> _REQUEST A_:
Reproduce the whole text about shared media habits word for word.

● ● ● ●

When I was growing up in New York, my family watched the “The Ed Sullivan Show” on Sunday evenings at 8 p.m. At school, the following day, the variety show’s jugglers, singers and dancers would be a topic of conversation because everyone else, irrespective of class, race or some other social denominator, also had seen it…in New York, in Arkansas, in the country.

When I was 12, my parents gave me a transistor radio. I listened to Cousin Brucie on WABC and the station’s string of AM hits. Everyone I knew did the same. We all pretended to sing like Diana Ross and the Supremes; we all waited for the next Aretha Franklin song, another inevitable hit. Again, we reaffirmed our view of the world and our place in it.

Books were another social glue. We read what our teachers recommended on summer reading lists. The lists were remarkably similar wherever you happened to live in the United States.

Today, we have choice.

Television viewers binge on popular series; they view on demand, and they channel surf for long passages of time because they are convinced that there must be something that they want to see on one of their hundreds of channels.

● ● ● ●

> _REQUEST B_:
Copy the rows in the stretch from the line that contains "550x296 pixels. At" through the line that contains "coord(863,23)", keeping both ends and leaving out the pictures.

> _THE RECORDS_:
● ● ● ●

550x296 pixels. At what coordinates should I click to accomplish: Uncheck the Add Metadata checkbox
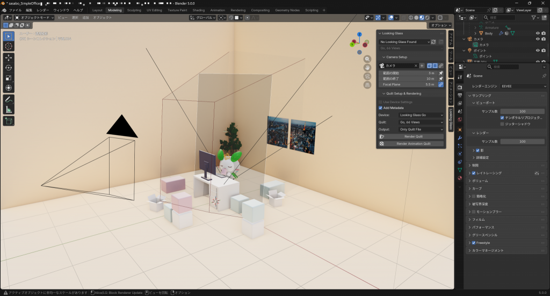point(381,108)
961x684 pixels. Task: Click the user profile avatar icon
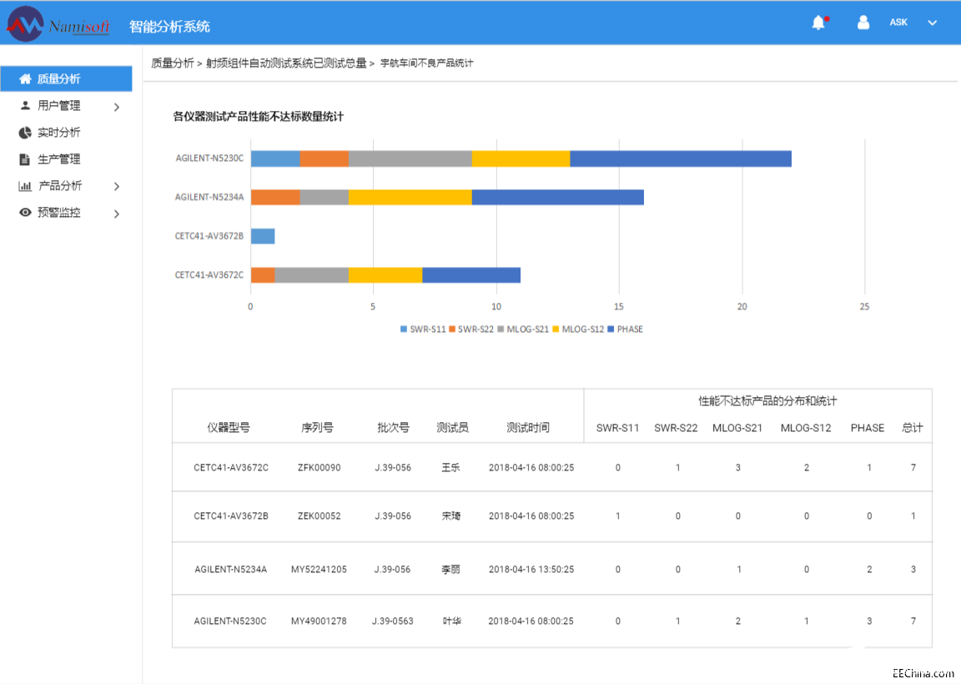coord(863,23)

● ● ● ●

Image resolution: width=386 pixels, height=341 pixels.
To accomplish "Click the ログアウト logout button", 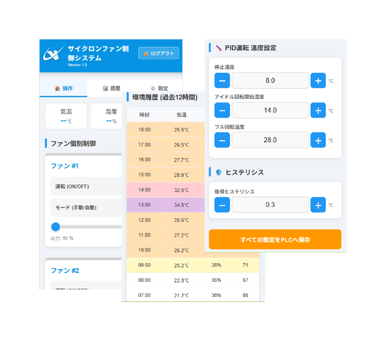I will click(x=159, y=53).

● ● ● ●

> _FINISHED ANSWER A_:
When I was growing up in New York, my family watched the “The Ed Sullivan Show” on Sunday evenings at 8 p.m. At school, the following day, the variety show’s jugglers, singers and dancers would be a topic of conversation because everyone else, irrespective of class, race or some other social denominator, also had seen it…in New York, in Arkansas, in the country.

When I was 12, my parents gave me a transistor radio. I listened to Cousin Brucie on WABC and the station’s string of AM hits. Everyone I knew did the same. We all pretended to sing like Diana Ross and the Supremes; we all waited for the next Aretha Franklin song, another inevitable hit. Again, we reaffirmed our view of the world and our place in it.

Books were another social glue. We read what our teachers recommended on summer reading lists. The lists were remarkably similar wherever you happened to live in the United States.

Today, we have choice.

Television viewers binge on popular series; they view on demand, and they channel surf for long passages of time because they are convinced that there must be something that they want to see on one of their hundreds of channels.

> _FINISHED ANSWER B_:
550x296 pixels. At what coordinates should I click to accomplish: Uncheck the Add Metadata checkbox
point(381,108)
961x684 pixels. Task: Click the user profile avatar icon
coord(863,23)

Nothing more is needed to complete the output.